Anthony Dutrow, a member of the SWP National Committee and the party’s candidate for mayor in Miami, described how resistance to boss attacks has grown over the last year, pointing to examples like the United Mine Workers strike at Warrior Met Coal in Alabama; United Steelworkers fighting a lockout by ExxonMobil in Texas; distillery workers on strike against Heaven Hill in Bardstown, Kentucky; and the recent walkout by members of the Bakery, Confectionery, Tobacco Workers and Grain Millers union against Nabisco.
“Communists need to be in the unions, especially as our class is reaching to use them to defend ourselves and advance our interests,” Dutrow said.
Opportunities in Cincinnati
“We think in Cincinnati we’ll have greater opportunities to join in union battles and at the same time build a branch of the SWP in a city with a long tradition of class struggle, an industrial center in the Midwest,” Dutrow said. “And where there have been important struggles against racist oppression and police brutality, like those we’ve been part of in Louisville.”

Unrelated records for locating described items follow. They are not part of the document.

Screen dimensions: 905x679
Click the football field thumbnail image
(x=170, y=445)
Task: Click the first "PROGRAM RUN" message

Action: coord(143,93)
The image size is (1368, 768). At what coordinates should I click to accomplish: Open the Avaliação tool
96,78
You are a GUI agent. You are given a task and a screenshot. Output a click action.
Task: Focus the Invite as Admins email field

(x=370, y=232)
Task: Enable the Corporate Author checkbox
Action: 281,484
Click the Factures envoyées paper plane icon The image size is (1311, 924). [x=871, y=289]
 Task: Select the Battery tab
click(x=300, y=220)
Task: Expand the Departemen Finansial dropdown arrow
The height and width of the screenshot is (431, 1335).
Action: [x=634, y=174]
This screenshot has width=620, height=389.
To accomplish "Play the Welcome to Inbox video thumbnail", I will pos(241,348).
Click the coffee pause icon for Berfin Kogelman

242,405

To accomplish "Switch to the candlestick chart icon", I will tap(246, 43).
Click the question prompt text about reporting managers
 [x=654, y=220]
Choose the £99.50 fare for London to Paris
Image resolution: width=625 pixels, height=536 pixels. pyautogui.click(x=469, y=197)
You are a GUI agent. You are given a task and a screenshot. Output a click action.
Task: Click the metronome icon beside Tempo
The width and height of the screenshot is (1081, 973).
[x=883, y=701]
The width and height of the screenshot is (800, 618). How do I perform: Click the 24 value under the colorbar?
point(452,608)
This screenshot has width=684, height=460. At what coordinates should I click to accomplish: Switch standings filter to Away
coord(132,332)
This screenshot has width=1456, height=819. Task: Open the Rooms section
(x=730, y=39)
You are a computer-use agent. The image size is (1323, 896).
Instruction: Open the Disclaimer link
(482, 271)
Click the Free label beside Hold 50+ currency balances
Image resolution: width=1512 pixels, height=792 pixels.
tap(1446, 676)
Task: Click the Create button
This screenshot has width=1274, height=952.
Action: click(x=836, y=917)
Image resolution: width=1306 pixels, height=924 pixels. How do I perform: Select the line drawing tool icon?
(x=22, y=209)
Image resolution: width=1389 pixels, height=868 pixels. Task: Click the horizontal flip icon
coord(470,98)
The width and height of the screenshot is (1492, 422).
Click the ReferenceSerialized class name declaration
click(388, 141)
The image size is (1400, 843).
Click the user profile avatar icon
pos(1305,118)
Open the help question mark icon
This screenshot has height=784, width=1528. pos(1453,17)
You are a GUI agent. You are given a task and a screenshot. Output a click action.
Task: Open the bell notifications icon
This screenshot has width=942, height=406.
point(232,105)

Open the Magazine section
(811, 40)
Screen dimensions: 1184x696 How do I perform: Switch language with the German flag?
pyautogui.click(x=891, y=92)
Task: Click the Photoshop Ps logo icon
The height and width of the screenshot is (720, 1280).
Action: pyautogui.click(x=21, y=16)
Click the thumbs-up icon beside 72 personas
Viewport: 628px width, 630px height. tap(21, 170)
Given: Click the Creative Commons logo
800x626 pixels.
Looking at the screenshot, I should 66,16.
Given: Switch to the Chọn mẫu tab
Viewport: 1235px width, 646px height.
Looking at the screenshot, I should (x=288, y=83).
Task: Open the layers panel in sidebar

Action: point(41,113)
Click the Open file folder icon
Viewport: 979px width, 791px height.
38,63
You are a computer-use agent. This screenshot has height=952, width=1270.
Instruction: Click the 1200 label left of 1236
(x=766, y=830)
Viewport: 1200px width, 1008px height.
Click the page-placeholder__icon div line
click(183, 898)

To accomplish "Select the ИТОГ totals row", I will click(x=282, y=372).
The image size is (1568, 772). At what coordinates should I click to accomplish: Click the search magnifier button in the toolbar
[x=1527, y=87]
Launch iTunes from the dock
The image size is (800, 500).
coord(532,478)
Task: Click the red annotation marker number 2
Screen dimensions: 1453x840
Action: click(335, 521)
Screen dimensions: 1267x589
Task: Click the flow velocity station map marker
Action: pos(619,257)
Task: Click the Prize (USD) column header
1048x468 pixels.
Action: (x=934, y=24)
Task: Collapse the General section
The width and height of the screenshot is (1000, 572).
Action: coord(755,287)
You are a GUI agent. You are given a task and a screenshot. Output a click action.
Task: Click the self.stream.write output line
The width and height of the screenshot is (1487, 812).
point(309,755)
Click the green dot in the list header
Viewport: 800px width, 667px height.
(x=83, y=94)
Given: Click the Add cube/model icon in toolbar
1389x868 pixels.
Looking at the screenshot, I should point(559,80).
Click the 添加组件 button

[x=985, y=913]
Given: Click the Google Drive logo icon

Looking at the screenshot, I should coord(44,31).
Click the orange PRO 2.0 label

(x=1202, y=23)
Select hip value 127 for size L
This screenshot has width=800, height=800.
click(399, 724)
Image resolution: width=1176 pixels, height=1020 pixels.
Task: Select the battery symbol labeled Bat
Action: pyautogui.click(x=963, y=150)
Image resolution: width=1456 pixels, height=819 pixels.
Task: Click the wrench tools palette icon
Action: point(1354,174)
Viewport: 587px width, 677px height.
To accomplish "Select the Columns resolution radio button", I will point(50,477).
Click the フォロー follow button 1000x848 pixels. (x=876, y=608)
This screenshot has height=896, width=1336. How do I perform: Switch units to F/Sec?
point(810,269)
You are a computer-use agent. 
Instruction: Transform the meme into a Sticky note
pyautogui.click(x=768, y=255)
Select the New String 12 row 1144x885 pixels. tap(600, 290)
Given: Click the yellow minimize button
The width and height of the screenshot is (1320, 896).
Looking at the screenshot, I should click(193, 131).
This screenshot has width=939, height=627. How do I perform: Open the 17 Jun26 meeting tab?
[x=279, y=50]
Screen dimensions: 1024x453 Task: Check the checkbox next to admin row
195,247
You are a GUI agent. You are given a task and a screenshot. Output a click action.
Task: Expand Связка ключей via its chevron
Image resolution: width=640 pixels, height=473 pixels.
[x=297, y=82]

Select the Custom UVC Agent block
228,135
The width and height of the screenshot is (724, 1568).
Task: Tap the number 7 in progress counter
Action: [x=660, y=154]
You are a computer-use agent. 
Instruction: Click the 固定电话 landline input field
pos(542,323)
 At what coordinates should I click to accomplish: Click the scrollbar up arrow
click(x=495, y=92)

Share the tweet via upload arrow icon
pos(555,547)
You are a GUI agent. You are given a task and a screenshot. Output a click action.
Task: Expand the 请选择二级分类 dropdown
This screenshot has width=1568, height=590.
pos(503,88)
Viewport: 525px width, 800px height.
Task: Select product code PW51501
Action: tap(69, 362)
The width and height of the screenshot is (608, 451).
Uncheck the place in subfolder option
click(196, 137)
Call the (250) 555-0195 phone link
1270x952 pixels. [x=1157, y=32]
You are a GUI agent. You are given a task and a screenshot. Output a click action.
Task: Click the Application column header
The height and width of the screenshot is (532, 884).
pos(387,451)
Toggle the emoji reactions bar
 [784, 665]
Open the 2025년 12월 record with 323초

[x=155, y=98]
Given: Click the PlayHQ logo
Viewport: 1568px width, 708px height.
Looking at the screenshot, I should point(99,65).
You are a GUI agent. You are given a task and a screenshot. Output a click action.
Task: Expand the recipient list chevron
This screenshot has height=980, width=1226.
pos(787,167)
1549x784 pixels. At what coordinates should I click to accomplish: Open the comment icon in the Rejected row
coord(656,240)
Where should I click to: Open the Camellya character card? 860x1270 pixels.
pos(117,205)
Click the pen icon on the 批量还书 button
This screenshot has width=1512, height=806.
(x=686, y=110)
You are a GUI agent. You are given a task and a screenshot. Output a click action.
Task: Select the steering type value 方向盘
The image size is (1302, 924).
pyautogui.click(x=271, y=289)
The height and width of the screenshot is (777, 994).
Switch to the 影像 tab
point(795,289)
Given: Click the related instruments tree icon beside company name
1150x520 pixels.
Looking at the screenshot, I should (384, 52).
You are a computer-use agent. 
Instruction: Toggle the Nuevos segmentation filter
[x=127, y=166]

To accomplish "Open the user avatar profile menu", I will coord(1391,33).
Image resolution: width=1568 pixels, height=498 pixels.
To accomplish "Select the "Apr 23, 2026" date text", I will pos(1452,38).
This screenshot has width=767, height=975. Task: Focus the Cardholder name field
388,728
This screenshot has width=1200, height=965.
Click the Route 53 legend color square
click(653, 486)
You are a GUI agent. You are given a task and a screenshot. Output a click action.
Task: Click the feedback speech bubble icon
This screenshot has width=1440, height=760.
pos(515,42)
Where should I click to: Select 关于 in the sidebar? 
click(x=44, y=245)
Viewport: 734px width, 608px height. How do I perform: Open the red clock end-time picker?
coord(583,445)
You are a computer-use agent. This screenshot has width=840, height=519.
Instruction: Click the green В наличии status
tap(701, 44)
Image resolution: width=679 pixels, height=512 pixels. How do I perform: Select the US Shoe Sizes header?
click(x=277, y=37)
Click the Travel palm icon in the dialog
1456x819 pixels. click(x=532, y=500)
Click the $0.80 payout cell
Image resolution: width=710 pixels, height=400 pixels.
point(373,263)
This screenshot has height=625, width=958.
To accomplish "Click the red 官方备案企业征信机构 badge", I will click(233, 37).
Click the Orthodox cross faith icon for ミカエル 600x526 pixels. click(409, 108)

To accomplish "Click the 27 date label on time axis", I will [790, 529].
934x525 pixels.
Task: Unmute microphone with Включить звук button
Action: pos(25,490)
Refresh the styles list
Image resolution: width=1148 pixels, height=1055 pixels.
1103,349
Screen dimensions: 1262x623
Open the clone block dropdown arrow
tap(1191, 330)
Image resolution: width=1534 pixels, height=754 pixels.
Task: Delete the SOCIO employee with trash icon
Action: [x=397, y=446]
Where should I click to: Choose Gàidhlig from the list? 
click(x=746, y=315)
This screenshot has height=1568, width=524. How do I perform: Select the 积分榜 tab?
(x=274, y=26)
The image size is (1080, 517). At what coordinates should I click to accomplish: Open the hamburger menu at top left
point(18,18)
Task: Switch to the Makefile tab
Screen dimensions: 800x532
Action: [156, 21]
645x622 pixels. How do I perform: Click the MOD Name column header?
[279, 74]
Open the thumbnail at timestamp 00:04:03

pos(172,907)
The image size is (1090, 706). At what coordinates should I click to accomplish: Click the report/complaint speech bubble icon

The SWP has built branches in both Cincinnati and Louisville before. In the 1970s and ’80s, the party was part of the successful fight to desegregate Louisville schools when city leaders and the Ku Klux Klan fought federal court-ordered busing. “That victory helped change the working class here and reinforced the fight against racism nationally,” Margaret Trowe, the SWP branch organizer in Louisville and its candidate for mayor, said.
Since 2018, the branch here built solidarity for coal miners who struck against Blackjewel Coal in Harlan County when the company stole their last paychecks as it declared bankruptcy, she said. And during other strikes and political actions, like the fight against the cop killing of Breonna Taylor, here and throughout the region.
“Moving to Cincinnati to build a branch there will advance the building of the SWP and our involvement in the labor movement,” Trowe said. “And we’ll keep in touch with struggles in Kentucky, and throughout the region.” Meeting participants donated $315 to help in the move.
“Please tell everyone that I am looking so forward to them moving to the Queen City!” Dave Perry, a Teamster unionist in Cincinnati, said in a message to the meeting.